## Aufgabe A
Schreiben Sie aus dem Interview mit Tarık Mete den Abschnitt wortgetreu ab, der mit den Worten „13. Oktober 2020“ beginnt und mit „mittlerweile schon passiert?“ endet.
## Aufgabe B
Führen Sie das Interview mit Tarık Mete über Chancengerechtigkeit im Bildungssystem im Anschluss an seinen letzten Satz weiter.

## Dokument
****************

„Unser Bildungssystem schafft eine parallele Struktur!“

13. Oktober 2020

Vor einem Jahr galt Tarık Mete in Salzburg mit 15.380 Vorzugsstimmen in der SPÖ als die größte Überraschung bei der Nationalratswahl. Ein Jahr nach seinem Erfolg erzählt der 34-jährige Gemeinderat im biber-Interview, warum das Bildungssystem viele Kinder benachteiligt.

Von Yasemin Uysal   

biber: Herr Mete, nach Ihrem Wahlerfolg letztes Jahr kam seitens der Bundespartei nicht wirklich eine Reaktion. Ist das mittlerweile schon passiert?

Ich habe hunderte positive Rückmeldungen und Glückwünsche von Menschen, die mich unterstützt haben, erhalten – das war das, was für mich zählt. Ich hatte mit der Bundespartei diesbezüglich Kontakt, aber es hat zu keinem inhaltlichen Austausch geführt. Ich bin jetzt aber auch niemand, dem es darum geht, dass man ihm auf die Schulter klopft. Für mich ist es einfach wichtig, dass die Stimmen meiner Wähler*innen wertgeschätzt werden. Ich habe unsere Bundesparteivorsitzende Pamela Rendi-Wagner sogar nach Salzburg eingeladen, aber auf meine Einladung kam leider keine Antwort. Vielleicht besucht sie mich aber bei Ihrem nächsten Salzburg-Aufenthalt.

Sind Sie enttäuscht deswegen?

Enttäuscht würde ich nicht sagen. Mein politisches Engagement mache ich nicht von Anrufen oder Schulterklopfern abhängig. Egal ob ich ein Mandat habe oder nicht, ich möchte mich bestmöglich für meine größte Herzensangelegenheit, die Chancengerechtigkeit, einsetzen. Auch wenn ich morgen nicht mehr Gemeinderat wäre, würde ich mich weiterhin für mehr Chancengerechtigkeit in unserer Gesellschaft einsetzen.

****************

## Angezeigte Datensätze
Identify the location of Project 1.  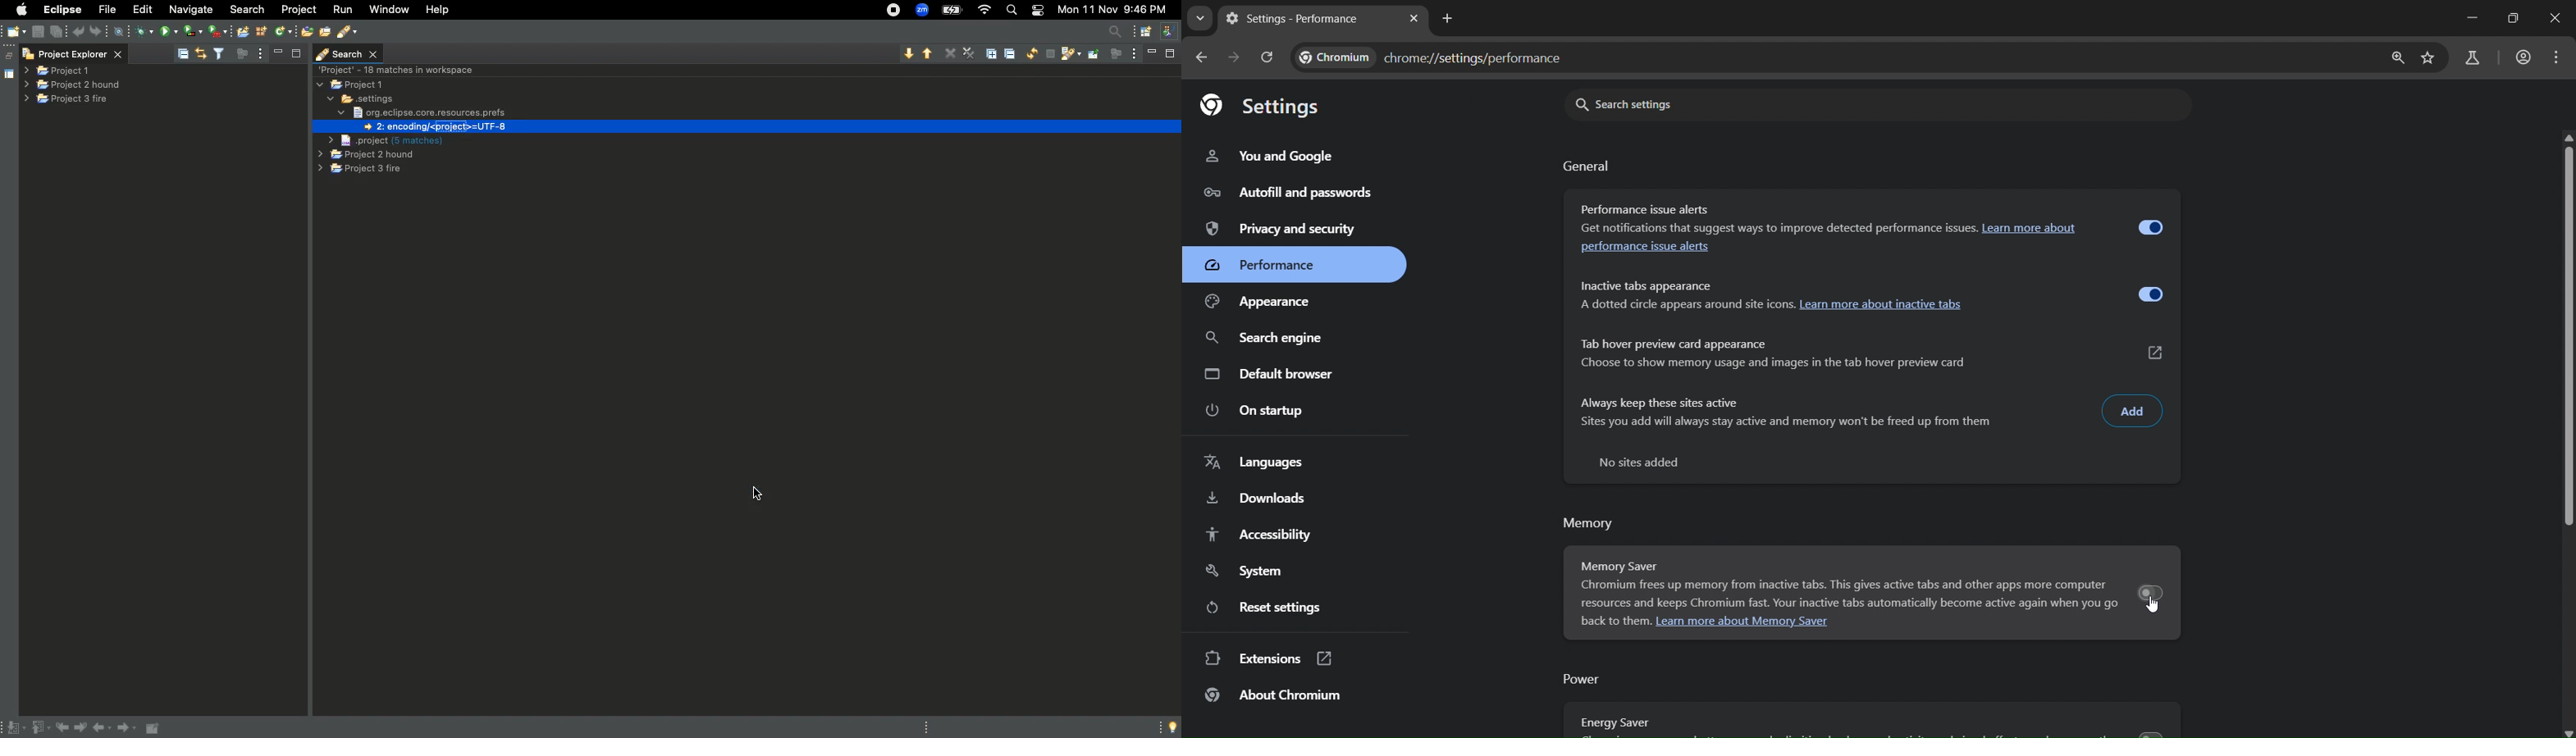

****************

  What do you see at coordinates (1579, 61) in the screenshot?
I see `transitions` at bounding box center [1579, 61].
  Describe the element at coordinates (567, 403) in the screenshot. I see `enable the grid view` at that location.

****************

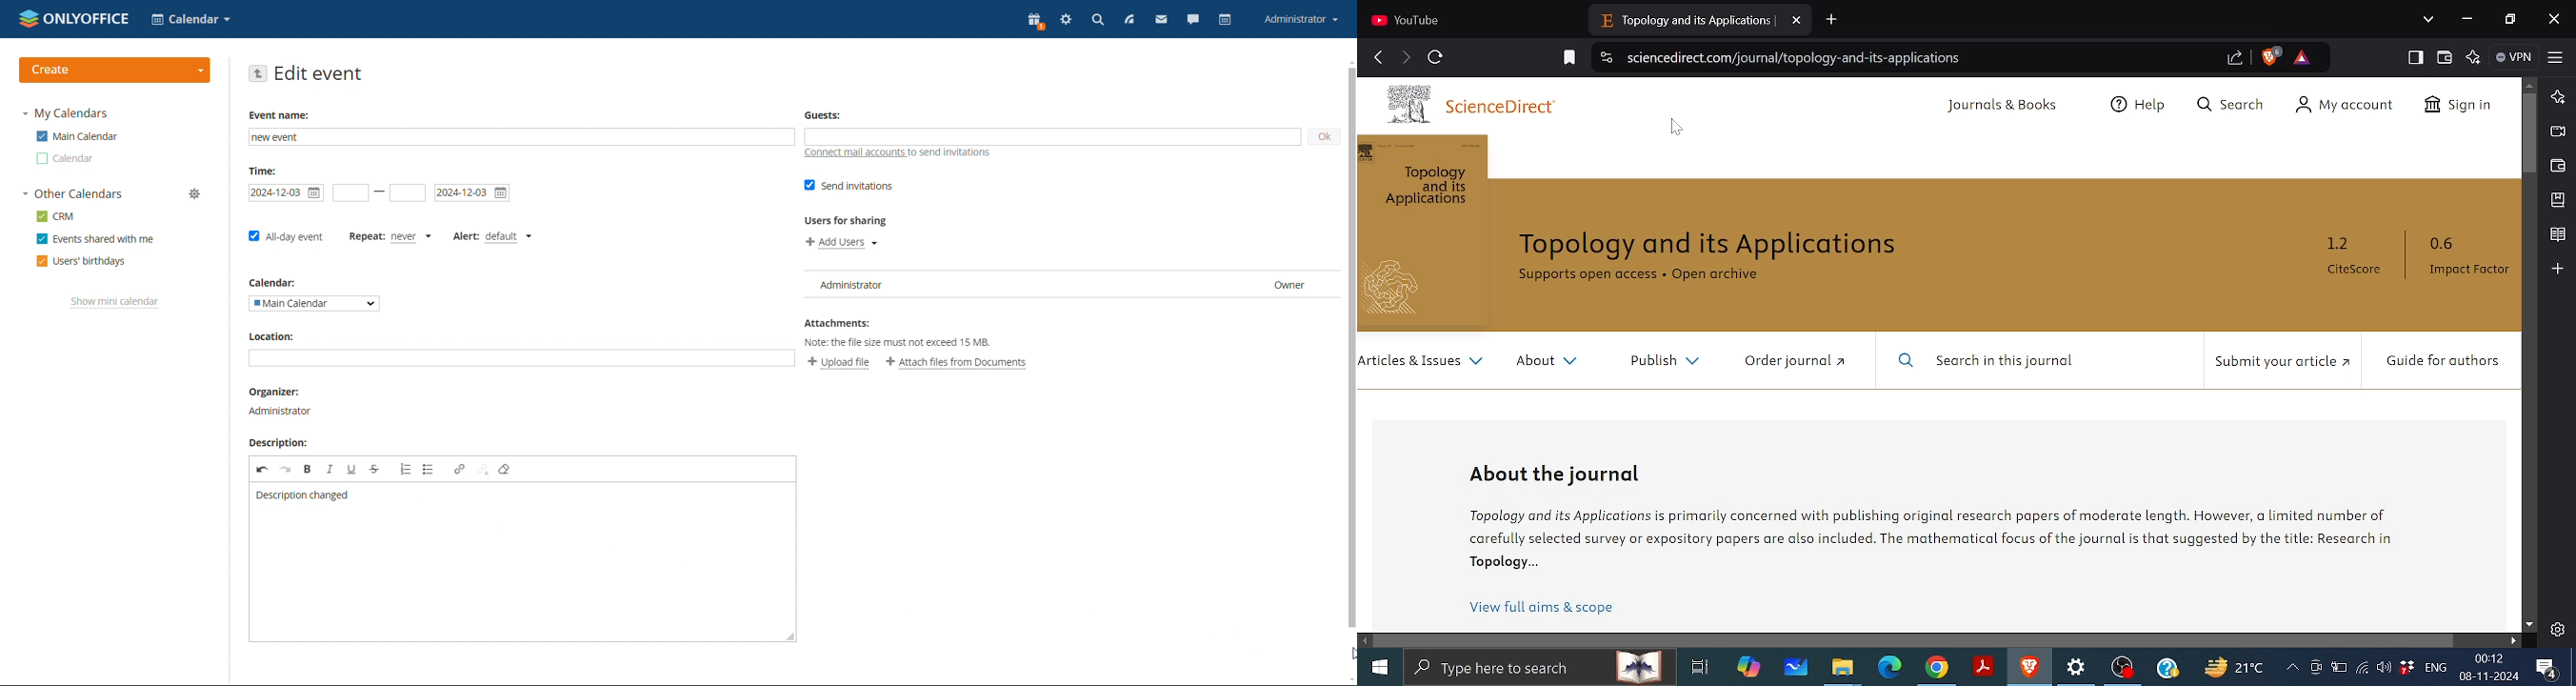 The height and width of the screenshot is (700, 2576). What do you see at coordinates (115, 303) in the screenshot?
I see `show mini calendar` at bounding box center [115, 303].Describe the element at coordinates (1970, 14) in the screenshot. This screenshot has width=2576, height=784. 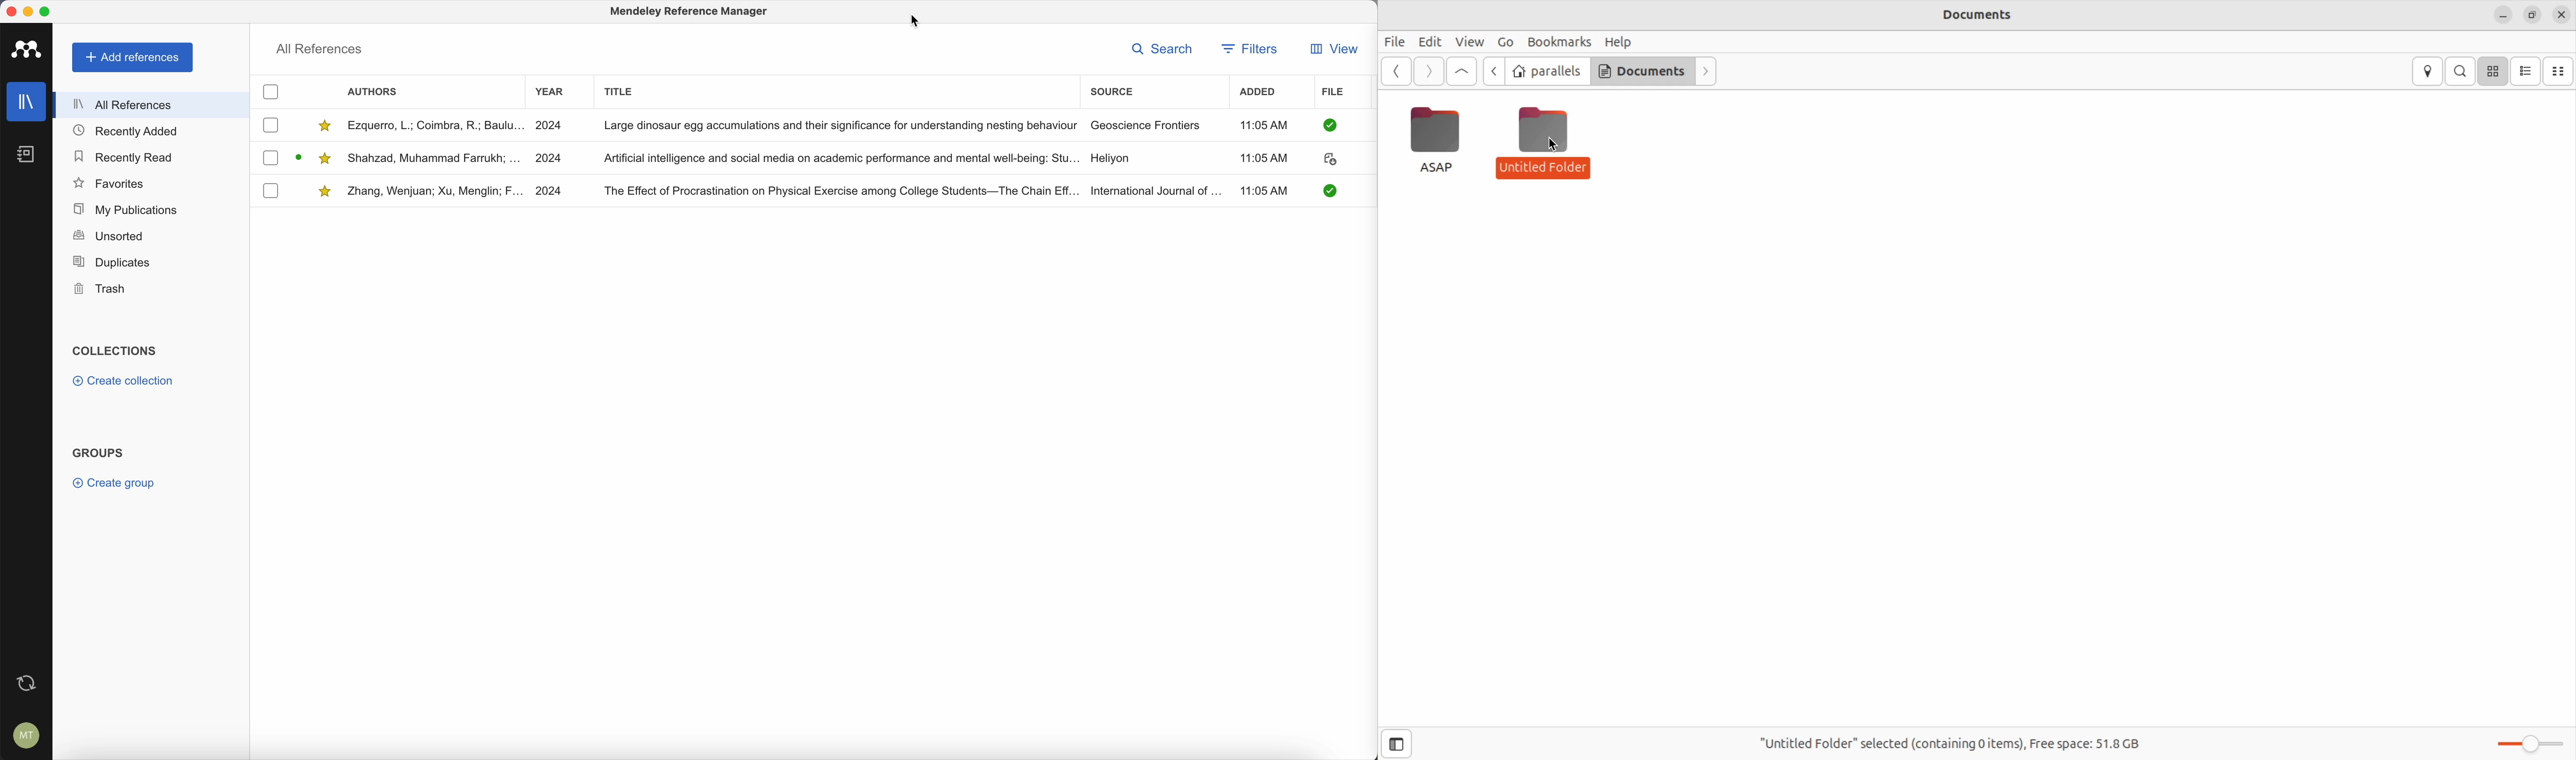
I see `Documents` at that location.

****************

## Antwort A
13. Oktober 2020

Vor einem Jahr galt Tarık Mete in Salzburg mit 15.380 Vorzugsstimmen in der SPÖ als die größte Überraschung bei der Nationalratswahl. Ein Jahr nach seinem Erfolg erzählt der 34-jährige Gemeinderat im biber-Interview, warum das Bildungssystem viele Kinder benachteiligt.

Von Yasemin Uysal   

biber: Herr Mete, nach Ihrem Wahlerfolg letztes Jahr kam seitens der Bundespartei nicht wirklich eine Reaktion. Ist das mittlerweile schon passiert?

## Antwort B
Gehen wir einmal ein bisschen weg von der Politik. Was hat sich im letzten Jahr noch alles bei Ihnen getan? Können Sie uns ein bisschen über Ihren Alltag erzählen?

Das Thema, wofür ich brenne, ist die Chancengerechtigkeit in der Bildung. Deswegen haben wir in Salzburg letztes Jahr ein Bildungszentrum namens 'Lernprofi' eröffnet. Daneben haben wir zusätzlich den Verein ‚Greif nach den Sternen’ gegründet, wo wir Stipendien für kostenlosen Nachhilfeunterricht vermitteln. Es werden auch Workshops für die Schüler*innen, von Rhetorik und Konfliktmanagement bis hin zu Selbstbewusstseinstraining, durchgeführt. So wollen wir die Schüler*innen beraten, empowern und sie in ihrer persönlichen Entwicklung unterstützen.

Wie kommt ihr Bildungszentrum in der Bevölkerung an?

Es war beeindruckend, wie viel Nachfrage in kürzester Zeit entstanden ist. In einem Jahr haben wir rund 100 Schüler*innen betreuen können, was für Salzburger Verhältnisse eine hohe Zahl ist. Wir sind als Team sehr froh über die große Nachfrage. Das Beste daran ist das positive Feedback, das wir sowohl von den Eltern als auch von den Schüler*innen bekommen.

Haben Sie schon erste Erfolge mit ihrem Bildungszentrum?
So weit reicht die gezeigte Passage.